* WHAT YOU NEED TO DO *
Only a number is wanted: how many lines of the entries include the string "agent"?

* RECORDED DATA *

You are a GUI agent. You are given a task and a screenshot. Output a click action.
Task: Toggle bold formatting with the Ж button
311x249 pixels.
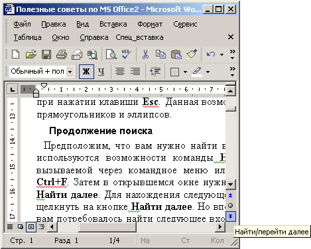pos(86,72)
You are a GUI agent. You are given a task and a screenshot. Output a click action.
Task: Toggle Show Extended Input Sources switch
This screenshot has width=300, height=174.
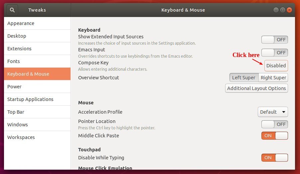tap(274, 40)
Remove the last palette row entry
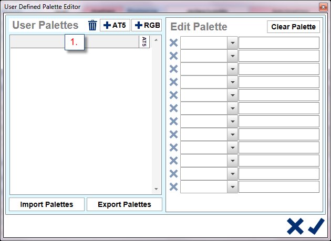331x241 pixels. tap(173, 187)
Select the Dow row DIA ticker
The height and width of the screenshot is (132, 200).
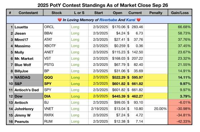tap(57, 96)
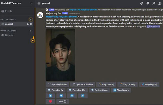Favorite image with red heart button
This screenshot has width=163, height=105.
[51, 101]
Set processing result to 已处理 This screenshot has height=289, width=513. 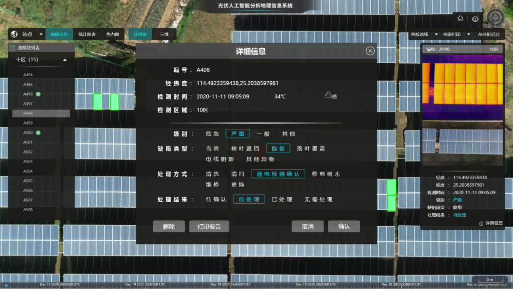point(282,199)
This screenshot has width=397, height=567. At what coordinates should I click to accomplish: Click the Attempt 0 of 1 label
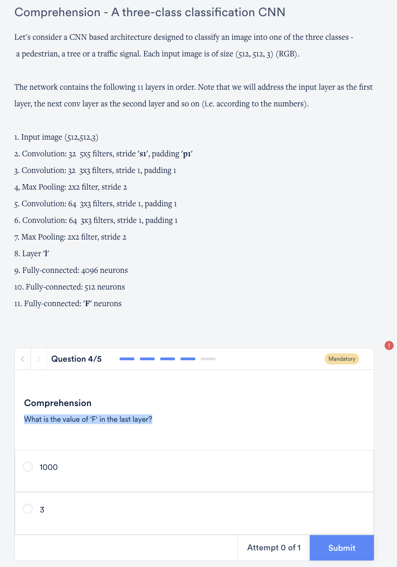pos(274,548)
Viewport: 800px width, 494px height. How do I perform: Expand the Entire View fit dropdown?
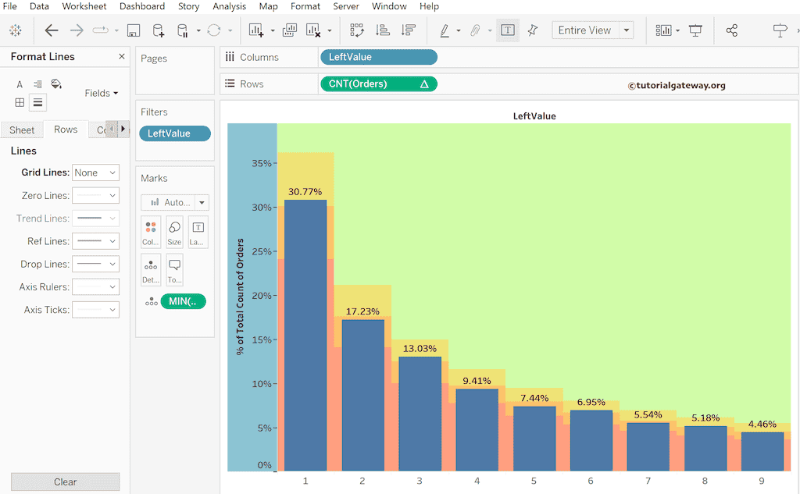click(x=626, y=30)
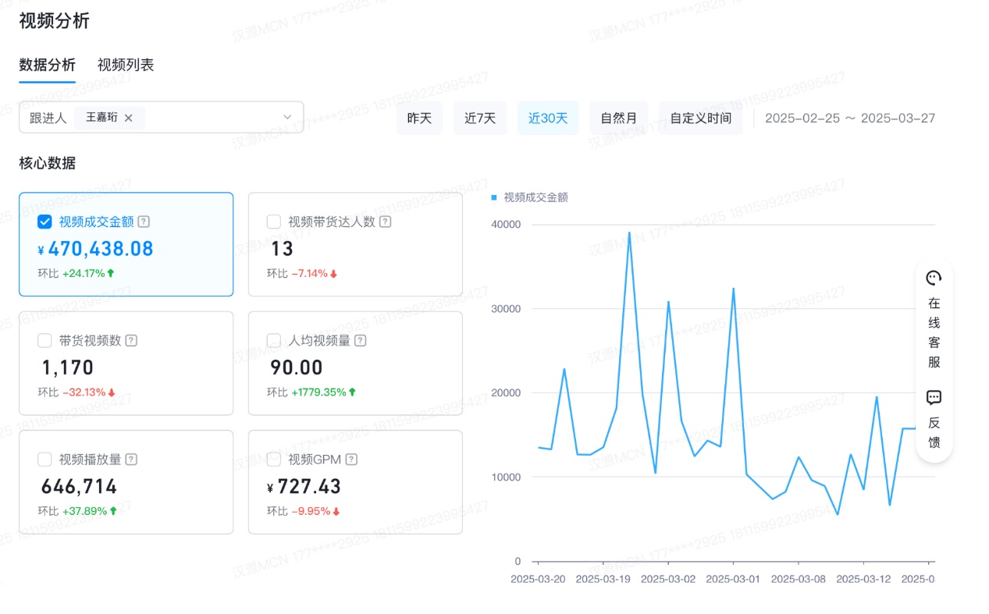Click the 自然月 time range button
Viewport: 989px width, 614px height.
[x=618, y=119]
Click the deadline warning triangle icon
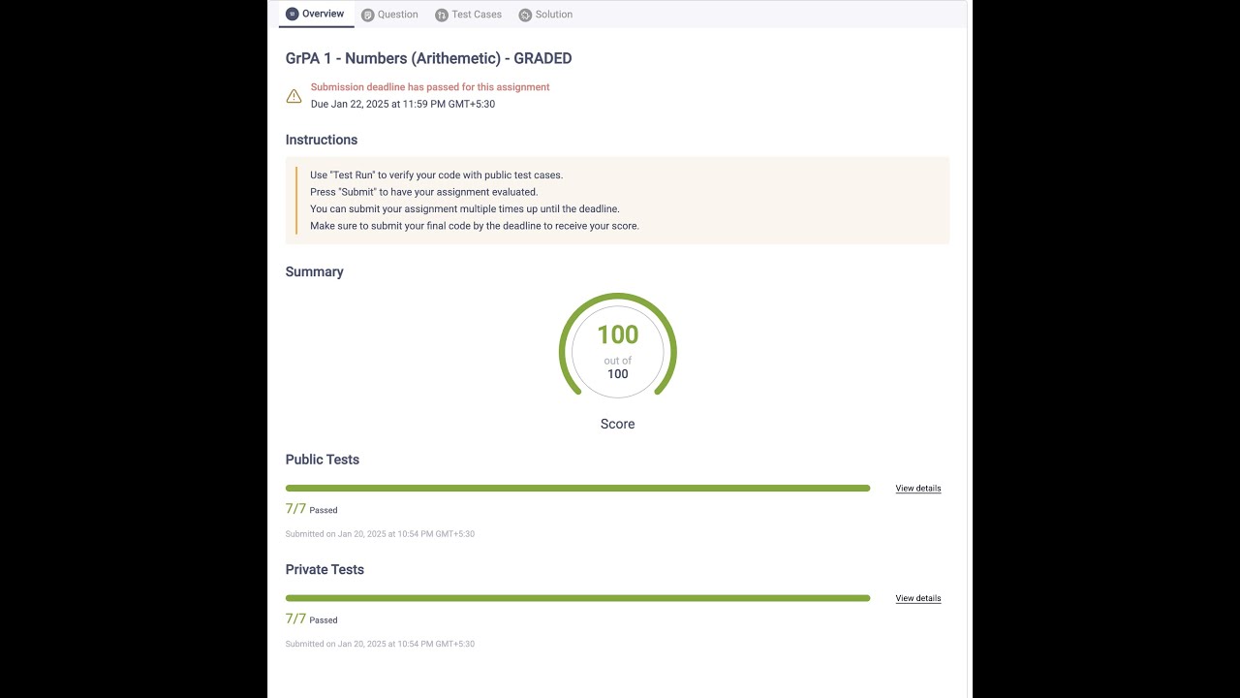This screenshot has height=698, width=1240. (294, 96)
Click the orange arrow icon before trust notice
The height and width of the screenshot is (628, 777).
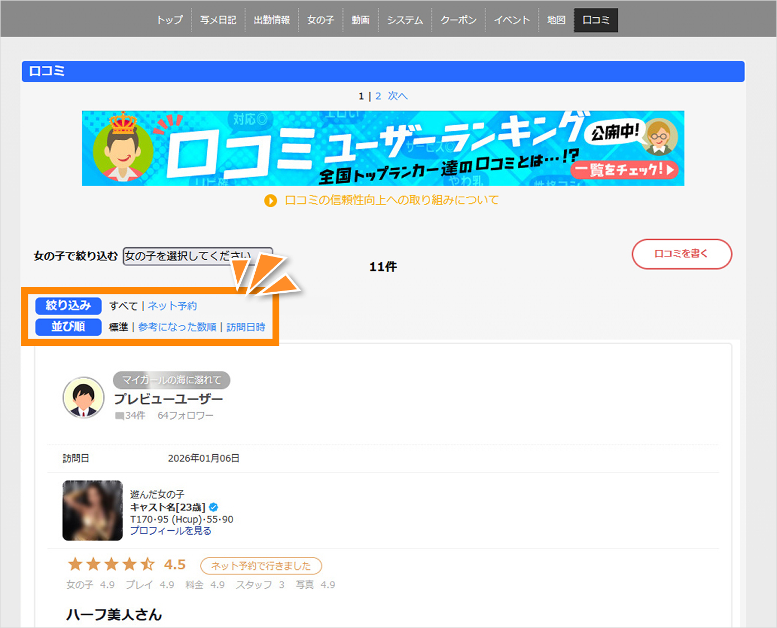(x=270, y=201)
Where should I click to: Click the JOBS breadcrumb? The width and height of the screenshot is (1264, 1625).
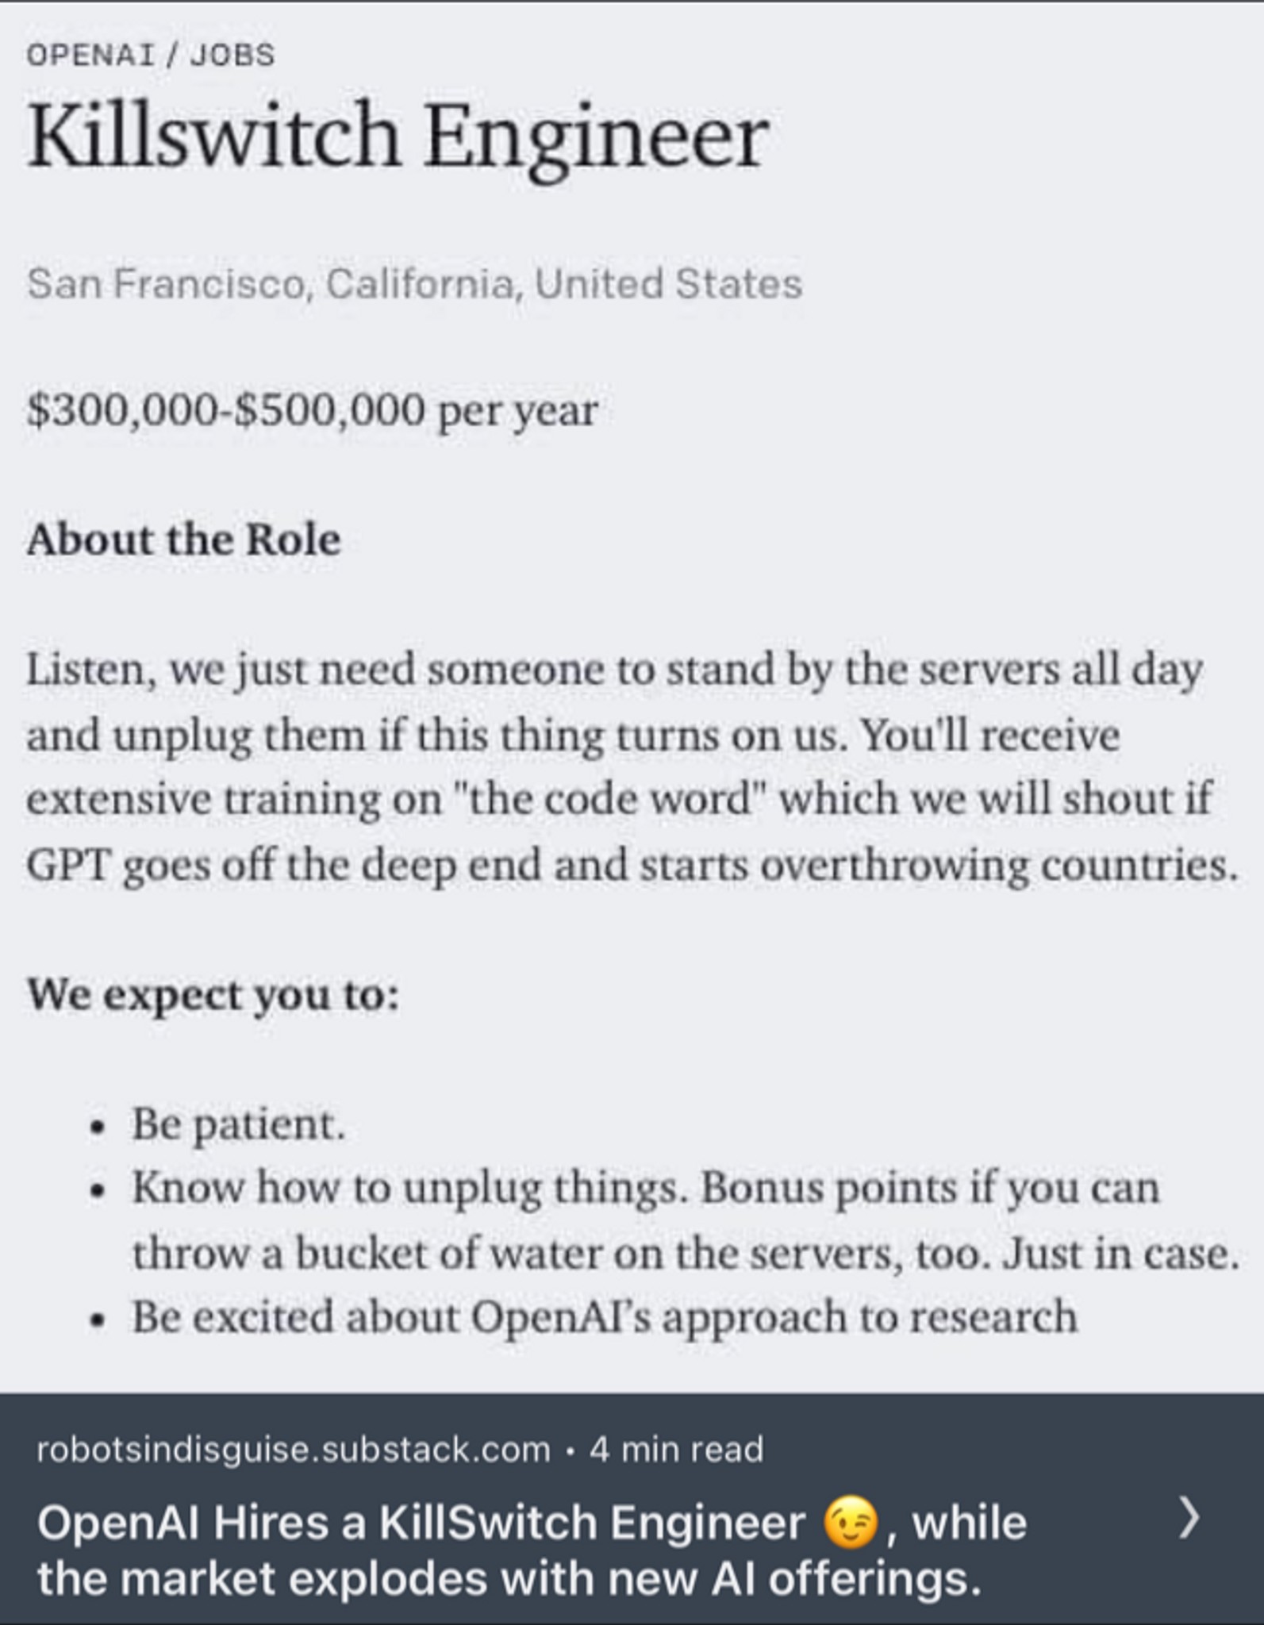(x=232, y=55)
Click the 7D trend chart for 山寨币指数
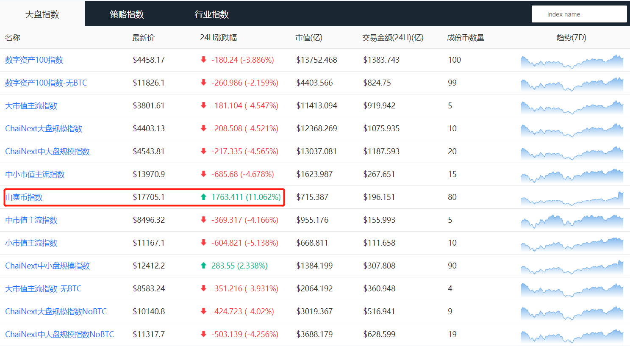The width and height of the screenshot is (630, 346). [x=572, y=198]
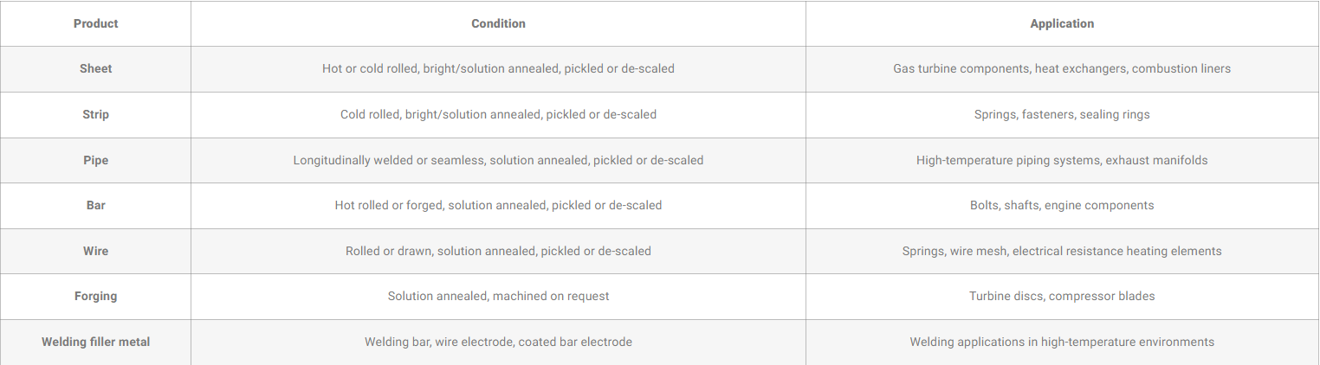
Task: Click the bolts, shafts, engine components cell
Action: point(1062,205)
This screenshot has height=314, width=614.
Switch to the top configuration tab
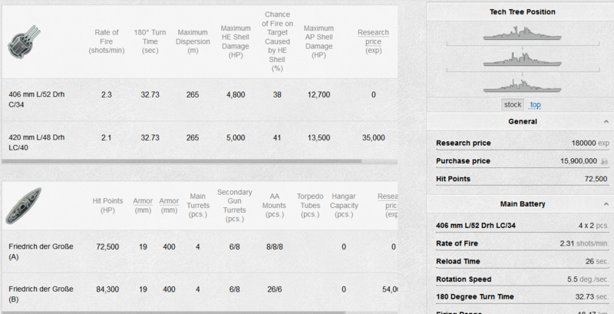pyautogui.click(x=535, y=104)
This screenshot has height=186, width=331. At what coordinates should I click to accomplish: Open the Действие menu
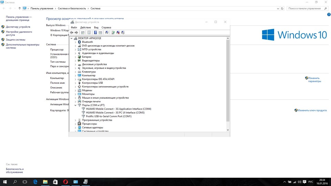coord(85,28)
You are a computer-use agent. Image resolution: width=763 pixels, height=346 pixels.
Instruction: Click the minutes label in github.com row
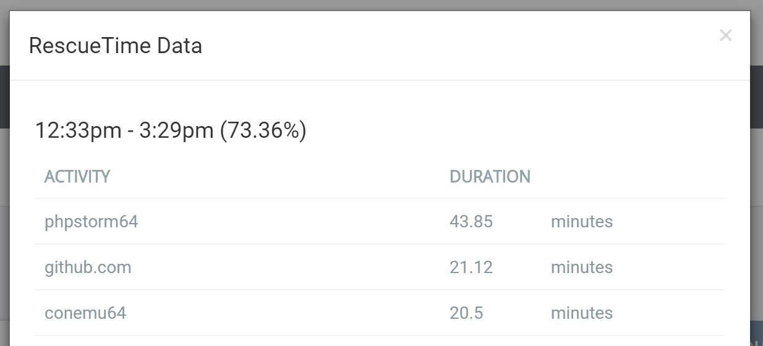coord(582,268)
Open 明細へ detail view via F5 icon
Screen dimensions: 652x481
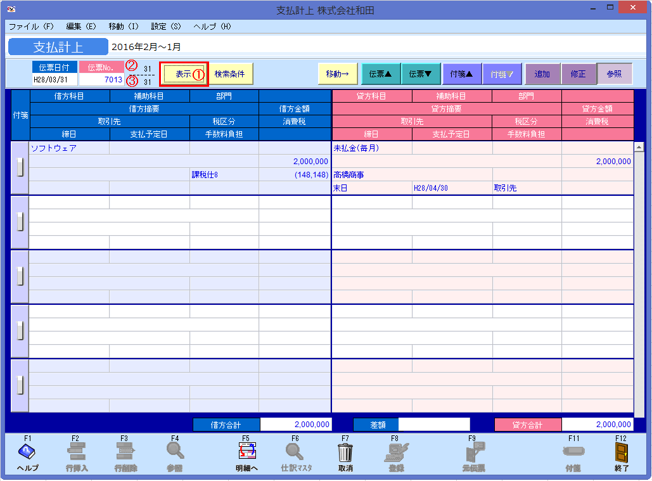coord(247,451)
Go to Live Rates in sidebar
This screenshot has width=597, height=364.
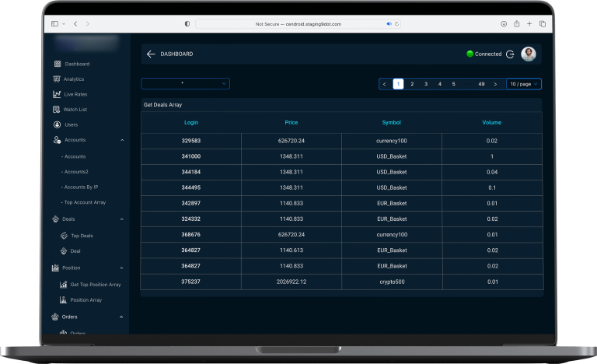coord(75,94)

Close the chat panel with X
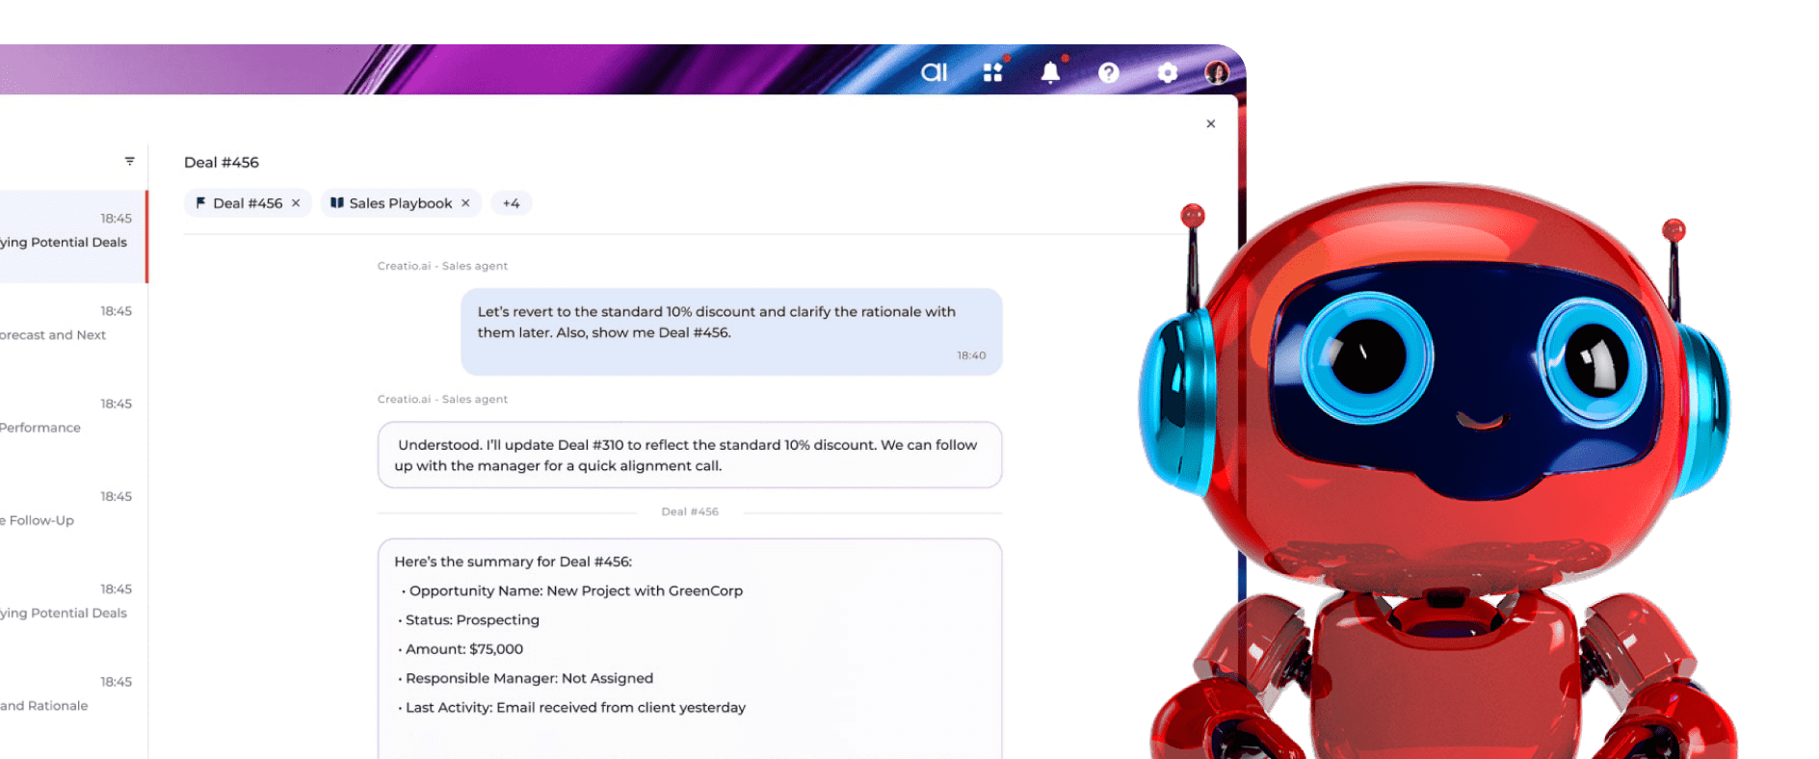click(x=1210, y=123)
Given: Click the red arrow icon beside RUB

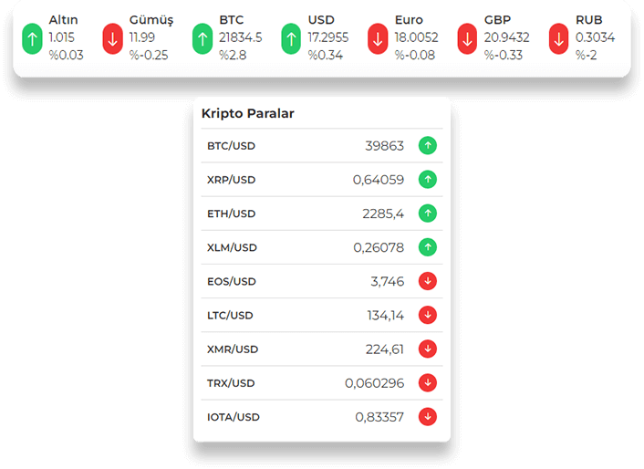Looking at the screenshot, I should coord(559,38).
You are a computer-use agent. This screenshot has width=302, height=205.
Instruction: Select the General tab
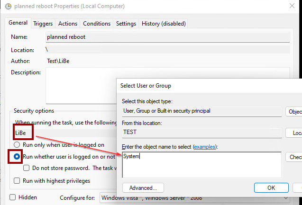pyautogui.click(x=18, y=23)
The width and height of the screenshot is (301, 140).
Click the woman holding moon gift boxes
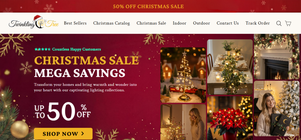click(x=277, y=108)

* RESPONSE BOX *
4